> [Exercise A]
Answer these questions about the interview transcript:
(i) Looking back, what does Abby say she would have paid for?
(ii) How many people does Abby say ended up editing the book?
(iii) What did Abby imagine having at the speaking venue?
> [Exercise B] Retype everything in the interview transcript from "Well, it’s a" down to "a tremendous amount.".

> [Text under study]

I don’t have a lot of time and I’m sure a publisher would be interested, but I would have wasted time in those three years worth of job seekers wouldn’t have been able to find jobs, essentially, so that’s why I decided…

 

Angela:

I think that’s great, and it’s a… I have found that having a book is a great way to grow your platform and grow your list. Is that something that you’ve experienced?

 

Abby:

Well, it’s a certainly great way to get attention from speaking venues, so that when I call them, and say I’d like to come and speak for you, and say I’m an author, they always say, “Oh, okay.” You know, they think that that’s a really big deal and so that has really helped me tremendously. It’s also helped with radio and how you found me today. It’s helped with radio and I’ve done TV and radio and tons of online sites and yeah, it’s helped a tremendous amount.

 

Angela:

That’s fantastic. So, before you wrote your book, what are the things you wished you knew? Like, what would you change about the process of writing your book or how your book turned out based on what you’ve learned since it was published, what, two years ago?

 

Abby:

Yeah, I would say that I probably would have paid for a professional editor. Now I ended up having four people edit the book, two of them being me, so I edited it twice. I probably edited it more like five times, when you really think about it. But then I had two other people edit it and… it just… it still had mistakes in it. So, I think that’s what I would have done. It’s I would have spent the money on a professional editor.

 

Angela:

Okay, and what… and what has been the result of not having a professional editor? What… eh, you know, is it you just found typos or is it that you spent so much time on it, or..?

 

Abby:

No, it’s really just the types. It’s that when I found the typos, it was just, you know, you just want to bang your head against the wall, like, oooh. I wish that I had caught that one, you know!

 

Angela:

Right. It’s amazing. It’s like… here overnight.

 

Abby:

Yeah, No, but it’s just, it’s sort of embarrassing when people find your typos, and uhm, it’s just uh… I wish I would have spent the time also to republish the book, but at this point, I’m just, it’s… there’s so much going on in my work, speaking and touring, and this and that, so I haven’t had the time to republish it, so the errors are still there, but it’s still a really good book despite the few errors.

 

Angela:

Right, and you know there’s many, uh, you know, published books by big New York authors that I’ve found typos in, so…

 

Abby:

Really?

 

Angela:

You’re not the only one. .

 

Abby:

Well that…

 

Angela:

Yeah.

 

Abby:

That really surprises me actually. (chuckles)

 

Angela:

Happens all the time. It’s just… I don’t know… Sometimes they just sneak in there. So when you started the process of writing your book, did you..? Did you… anything to envision it completed? Did you imagine holding your book in your hand? Did you imagine sending to speaking venue? Did you know what you wanted to do with it?

 

Abby:

Not really. I just knew that… I imagined having a table at the speaking venue and promoting the book, but that’s really just what it was. I didn’t imagine sending it to anybody. I didn’t imagine the media attention. I just imagined having a book, because I had been to so many seminars where other people had books at the back of the room and I always bought everything that they have, so I just figured I could be one of those people. I could have great information to provide to my job seekers and help them get jobs.

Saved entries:

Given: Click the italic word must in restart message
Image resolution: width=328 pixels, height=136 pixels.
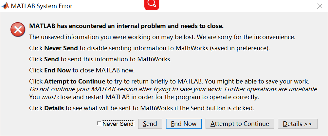Looking at the screenshot, I should [x=50, y=97].
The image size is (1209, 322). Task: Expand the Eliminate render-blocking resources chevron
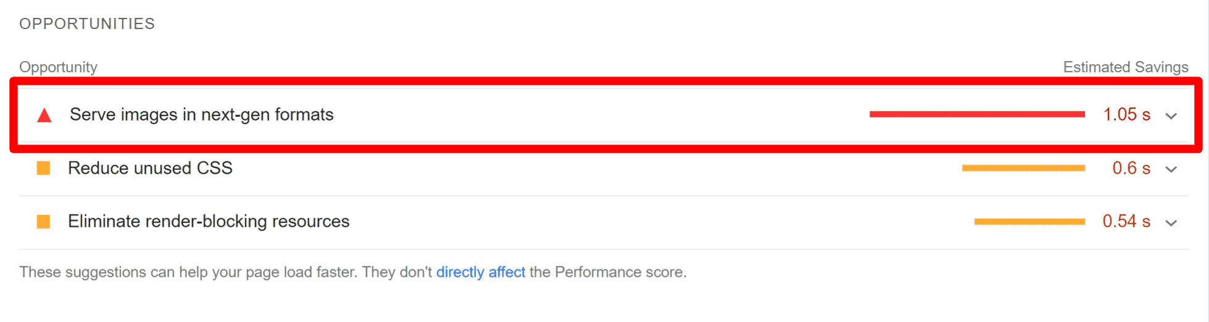(x=1171, y=223)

> [Exercise output A]
(i) A professional editor.
(ii) Four people, two of them being Abby herself.
(iii) A table where she could promote the book.

> [Exercise output B]
Well, it’s a certainly great way to get attention from speaking venues, so that when I call them, and say I’d like to come and speak for you, and say I’m an author, they always say, “Oh, okay.” You know, they think that that’s a really big deal and so that has really helped me tremendously. It’s also helped with radio and how you found me today. It’s helped with radio and I’ve done TV and radio and tons of online sites and yeah, it’s helped a tremendous amount.